§ **PROBLEM REQUIREMENTS**
Give exactly the lines from the one with "EMBROIDERY DESIGN (101, 696)" through the final line of the listing below, both included, leaving out any pictures.

§ **SOURCE MATERIAL**
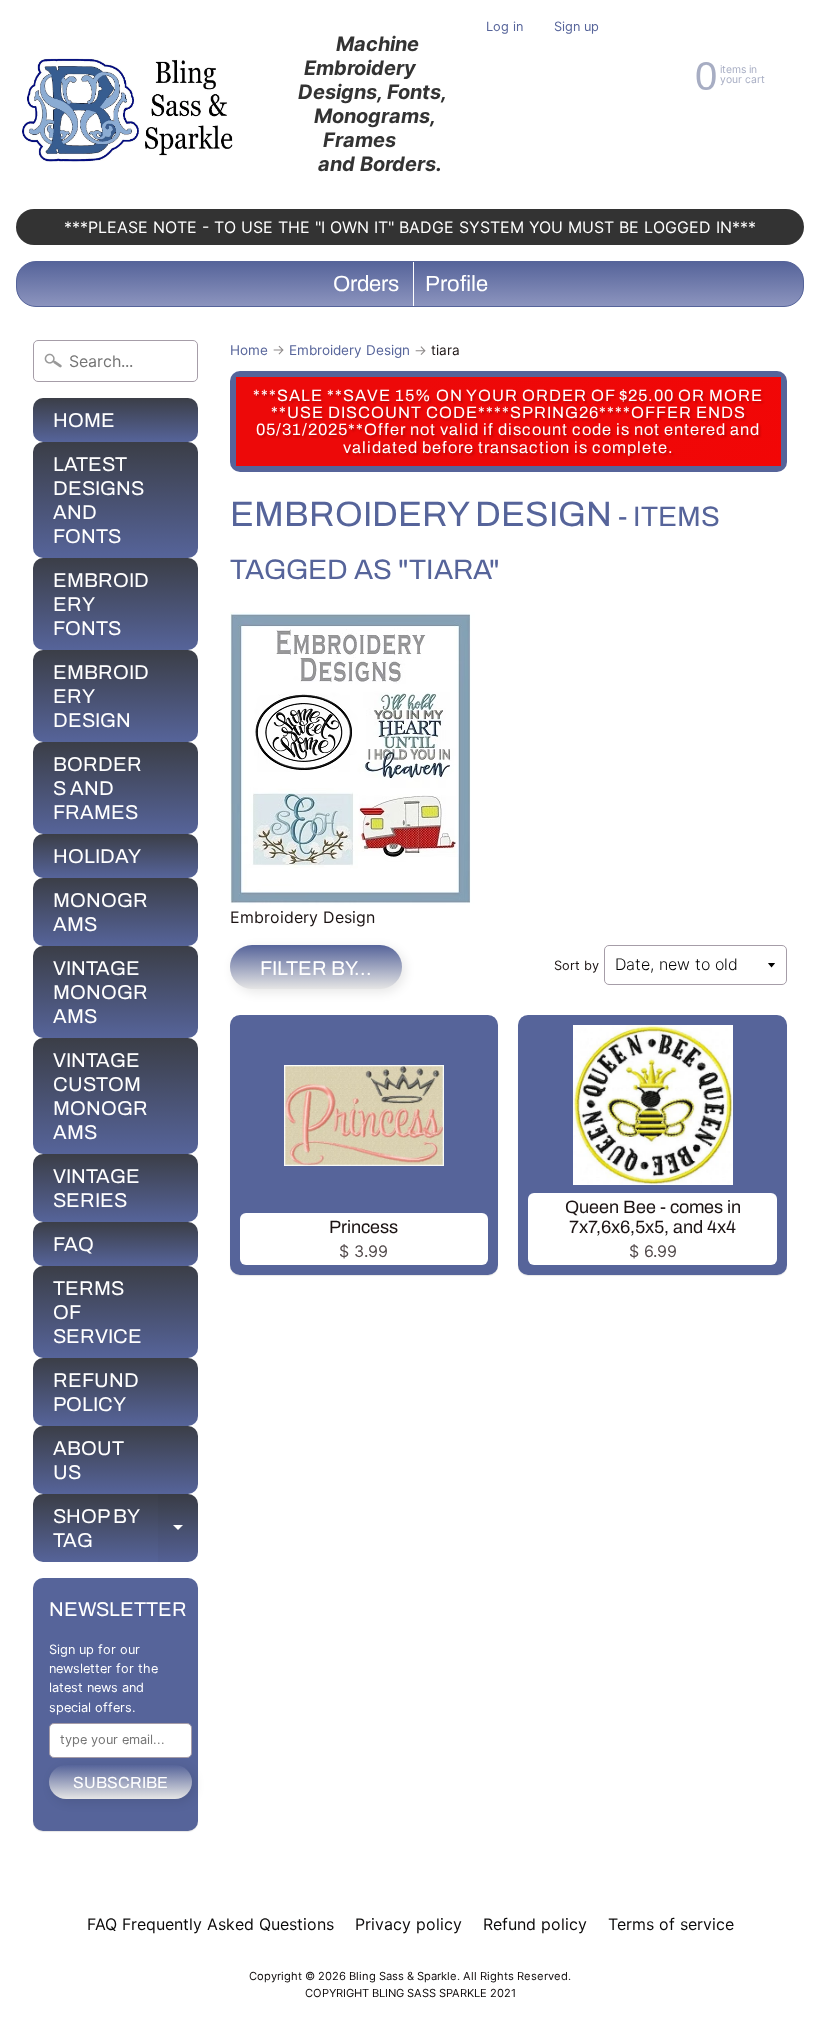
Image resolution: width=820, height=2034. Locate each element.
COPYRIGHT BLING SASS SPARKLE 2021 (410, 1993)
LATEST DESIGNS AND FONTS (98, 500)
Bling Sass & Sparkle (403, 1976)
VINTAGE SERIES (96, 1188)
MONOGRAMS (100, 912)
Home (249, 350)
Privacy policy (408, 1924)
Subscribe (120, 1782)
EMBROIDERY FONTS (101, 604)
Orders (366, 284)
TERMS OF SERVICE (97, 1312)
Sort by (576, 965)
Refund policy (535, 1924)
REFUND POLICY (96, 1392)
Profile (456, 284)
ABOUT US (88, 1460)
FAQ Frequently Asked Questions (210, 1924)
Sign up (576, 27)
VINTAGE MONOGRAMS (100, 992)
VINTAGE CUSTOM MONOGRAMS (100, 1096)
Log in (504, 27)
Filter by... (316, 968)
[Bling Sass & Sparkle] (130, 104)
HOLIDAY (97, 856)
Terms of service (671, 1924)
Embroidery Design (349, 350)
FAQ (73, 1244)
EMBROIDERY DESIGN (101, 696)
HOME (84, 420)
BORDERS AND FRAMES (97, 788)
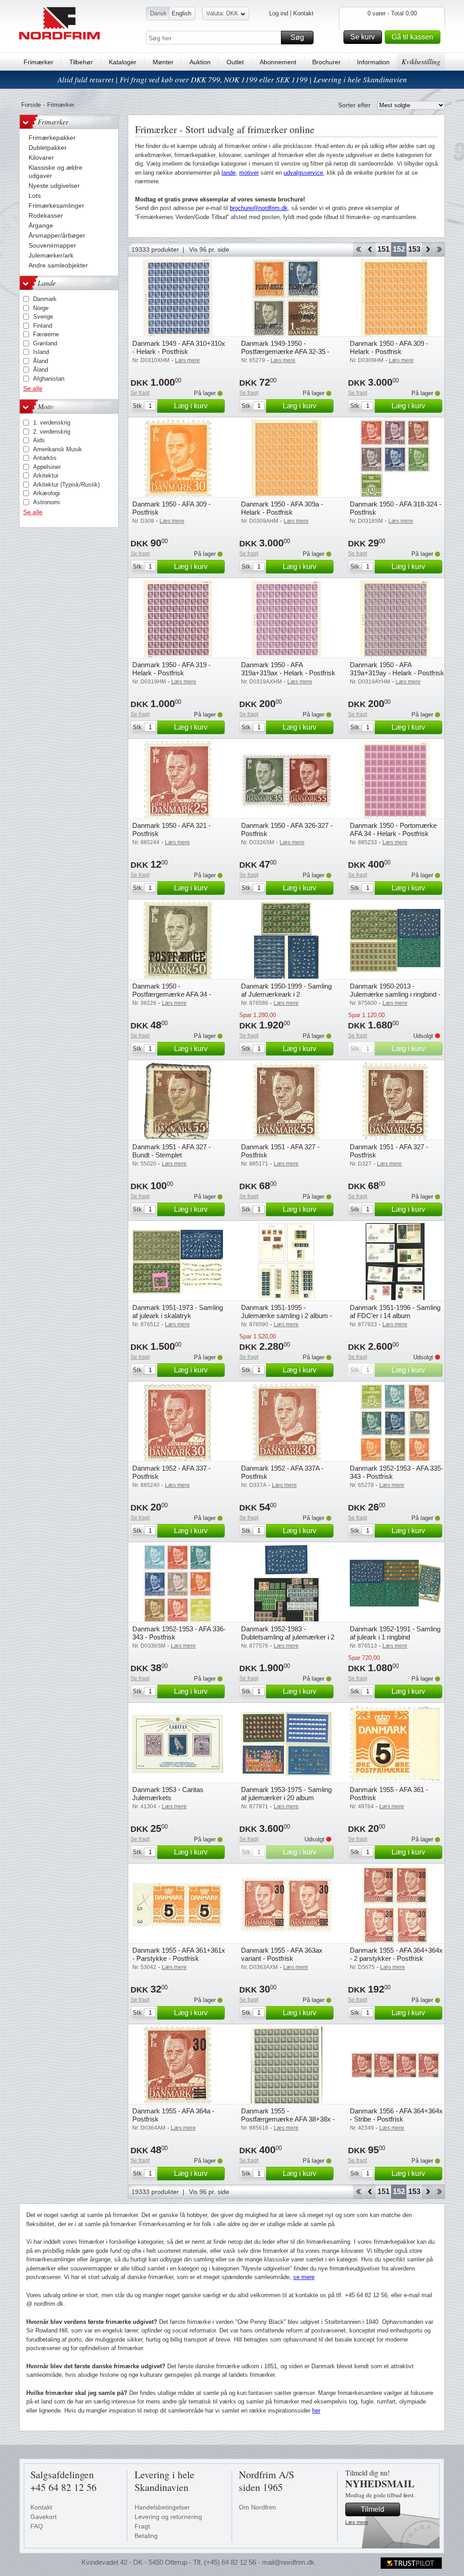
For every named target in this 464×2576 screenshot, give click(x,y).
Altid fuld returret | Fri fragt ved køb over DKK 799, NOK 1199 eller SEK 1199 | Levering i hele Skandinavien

§ **SOLUTION TO THIS PROBLEM**
EMBROIDERY DESIGN (101, 696)
HOME (84, 420)
BORDERS AND FRAMES (97, 788)
For every named target in this 464×2576 screenshot, give click(x,y).
Altid fuld returret | Fri fragt ved køb over DKK 799, NOK 1199 eller SEK 1199 | Levering i hele Skandinavien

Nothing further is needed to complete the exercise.